Ma la crisi è globale e così le sue conseguenze sull’economia. “Il Covid19 – ha proseguito Franchi – comporterà un’elevata competizione aziendale all’interno dell’Ue che renderà difficile continuare a parlare di solidarietà”. Per l’esperto “i rischi italiani, in questo contesto, derivano soprattutto dalla riduzione e dalla rimodulazione della catena di approvvigionamento e, di conseguenza, dalla diminuzione della produzione, essendo il sistema economico italiano basato principalmente sulle piccole e medie imprese, così come dal calo della domanda di manodopera: insomma, una doppia crisi che incide sia sulla curva dell’offerta che su quella della domanda”.

Il conto più salato sarà riservato alle imprese, il pilastro della crescita italiana, ha detto Franchi in videoconferenza. “L’impatto della crisi sulle le imprese, nel breve periodo (marzo – aprile), si è tradotto nella perdita di liquidità per finanziare il circolante e nel blocco della produzione”. Bisognerà dunque “rilanciare l’economia sul debito attraverso politiche Keynesiane. L’Intelligence dovrebbe supportare e tutelare le imprese italiane e sostenere la catena di approvvigionamento. Inoltre, sarebbe necessario un forte stimolo fiscale per la seconda industria manifatturiera d’Europa”.

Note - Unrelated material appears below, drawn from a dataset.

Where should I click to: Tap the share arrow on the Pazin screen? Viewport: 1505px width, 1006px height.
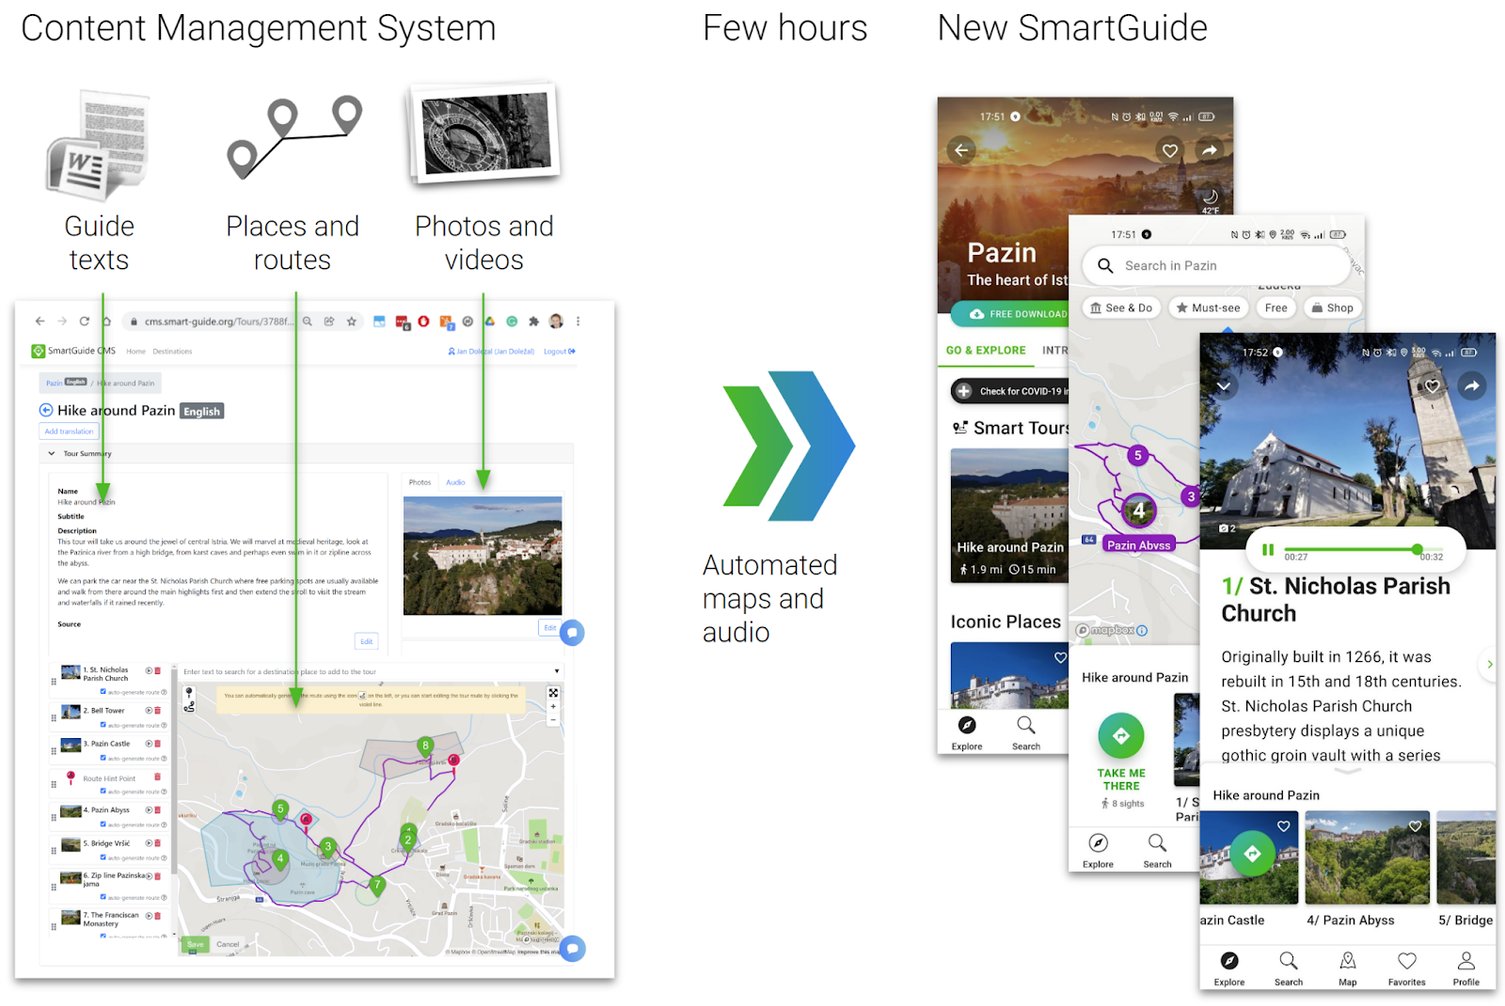click(1210, 150)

Quando si parla di imprese, si pensa anzitutto alle pmi, ha ricordato Franchi. “Le imprese presenti in Europa sono circa 25 milioni, di cui il 93% sono piccole e medie imprese. In Italia sono meno di 4 milioni, ma il 99,9% sono micro e piccole imprese. Le grandi imprese in Italia sono solo 3.300, contro le 12.000 della Germania”.

Un deficit strutturale del sistema Italia che, ha spiegato l’analista, da una parte espone il Paese alle mire dei vicini europei, dall’altra alla speculazione di fondi sovrani esteri pronti ad inserirsi nelle maglie della crisi. Di qui l’urgenza di una struttura di intelligence economica stabile e vigile.

“Il centro del sistema è l’intelligence economica, che ha bisogno di leader capaci di definire l’interesse nazionale e di operatori che siano presenti, a livello globale, anche al di fuori dei tradizionali presidi. Si tratta di sviluppare una mentalità ibrida che tenga conto del contesto e che abbia un approccio olistico superando i canonici confini pubblico/privato, perché insieme ai rischi ci sono nei mercati globali anche delle opportunità. In definitiva, occorre comprendere la grande complessità di questo tempo”.